■ **Set tasks**:
1. Reproduce the good-morning thread, starting at "Rise and shine!" and ending at "relaxing morning coffee.".
2. Say whether each statement agrees with the good-morning thread, answering yes or no and quoting the deciding words: (a) tony pasley reports a temperature of 58 degrees; (b) Shipwreck reports walking three miles before 8:30am; (c) rickclark28 walked the dogs in Ohio.
3. Resume the good-morning thread after its last post and write the next part.

─── Document excerpt

# Good morning HGFers....



## Lisa93 (2 mo ago)

Kinda nipply here..but i like these cool crisp mornings...


----------



## tony pasley (May 6, 2006)

Good morning nice here nice comfortable 58 degrees and horses feed stalls picked, ones to turn out grazing.


----------



## Shipwreck (Jan 26, 2006)

I've already been out walking 2 miles before 8:30am


----------



## Goldwing (Nov 5, 2014)

I am looking forward to putting some commies on unemployment today.


----------



## rickclark28 (Apr 14, 2019)

Already walked dogs and enjoyed the cool morning here in Ohio. The wife and I have already voted, and I will look forward to some changes here in the future after the results of the election. I can't imagine anyone voting to keep these guys in office.
*I love these mornings when the weather starts to change. All you members have a great day.


----------



## Belt Fed (4 mo ago)

I'm late for the morning, but good evening to everyone. hope all ya'lls day was a good one


----------



## Shipwreck (Jan 26, 2006)

Rise and shine! Been up an hour already


----------



## tony pasley (May 6, 2006)

Up at 05:30 as normal took care of the barn turn out the horses now having relaxing morning coffee.

──────
─── Data extract

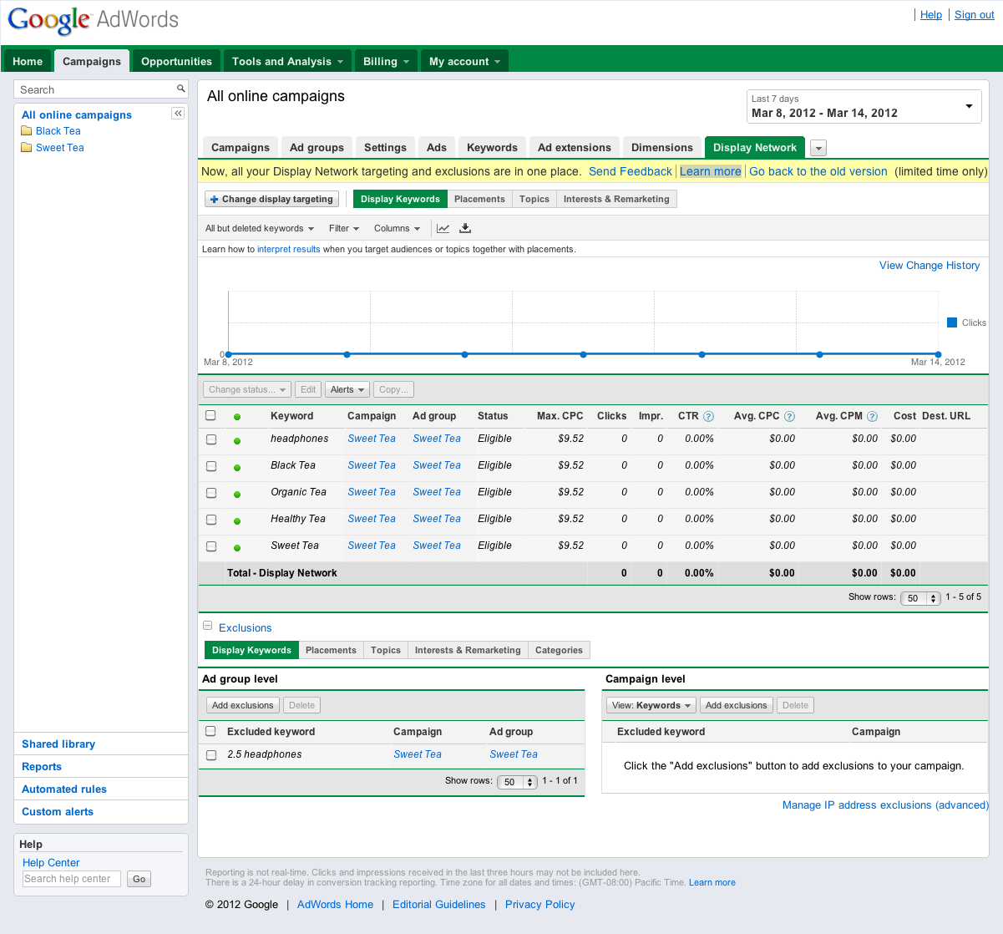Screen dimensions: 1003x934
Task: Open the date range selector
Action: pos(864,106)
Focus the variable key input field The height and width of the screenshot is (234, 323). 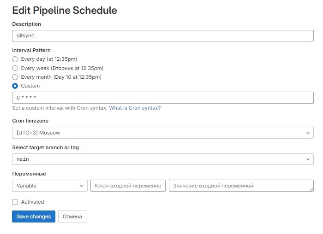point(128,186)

──────

■ **Per-task outputs**:
1.
Rise and shine! Been up an hour already


----------



## tony pasley (May 6, 2006)

Up at 05:30 as normal took care of the barn turn out the horses now having relaxing morning coffee.

2.
(a) Yes: "nice comfortable 58 degrees"
(b) No: "I've already been out walking 2 miles before 8:30am"
(c) Yes: "Already walked dogs and enjoyed the cool morning here in Ohio."

3.
----------



## Shipwreck (Jan 26, 2006)

I got to work early and went walking 2 miles.In the afternoon, it will be too hot here


----------



## Lisa93 (2 mo ago)

Good Afternoon...? lol.


----------



## tony pasley (May 6, 2006)

Good morning, 57 degrees overcast morning 80% chance of rain this afternoon. Barn already done and now coffee time..


----------



## Lisa93 (2 mo ago)

Has been such a nice day here. Sunny and 70deg. Getting off work to enjoy what's left of it.. May not have any more like this this year. Hope you all have a good evening..


----------



## LostinTexas (Oct 1, 2018)

Well, it is afternoon now. The temp is dropping and will be till Saturday morning. Claiming to land around 30 by then from 80 a little earlier today. Rain tonight an tomorrow, but rain has been promised and never showed, so we'll see.
Covered my "Tiny Tim" that is about 10 feet tall and 4 feet across. it is still loaded with cherry tomatoes, and boy are they good. I hope to keep it going for a while longer. Middle of November and still getting lettuce, tomatoes, and okra from the garden, so hard to complain too much, and I know it will be loaded down when the first freeze gets it. Still heartbreaking, though.
Looks like this will be our weather shift. How long it lasts is anyone's guess, but cooler temps are in the forecast the next ten days.
Stay warm out there.


----------



## rickclark28 (Apr 14, 2019)

Finally, receiving well needed rain here in central Ohio with the temp at 58 degrees. At 6:30am attempted to walk my three dachshunds but they hate the rain so it was a quick walk.
*Getting geared up to hit the range today for some SA and semi-auto target practice.
*All of you have a great day and make it a good day!


----------



## Shipwreck (Jan 26, 2006)

I am off today. Hope to go to the range today, but we have bad weather coming. So, not sure if it will happen.


----------



## tony pasley (May 6, 2006)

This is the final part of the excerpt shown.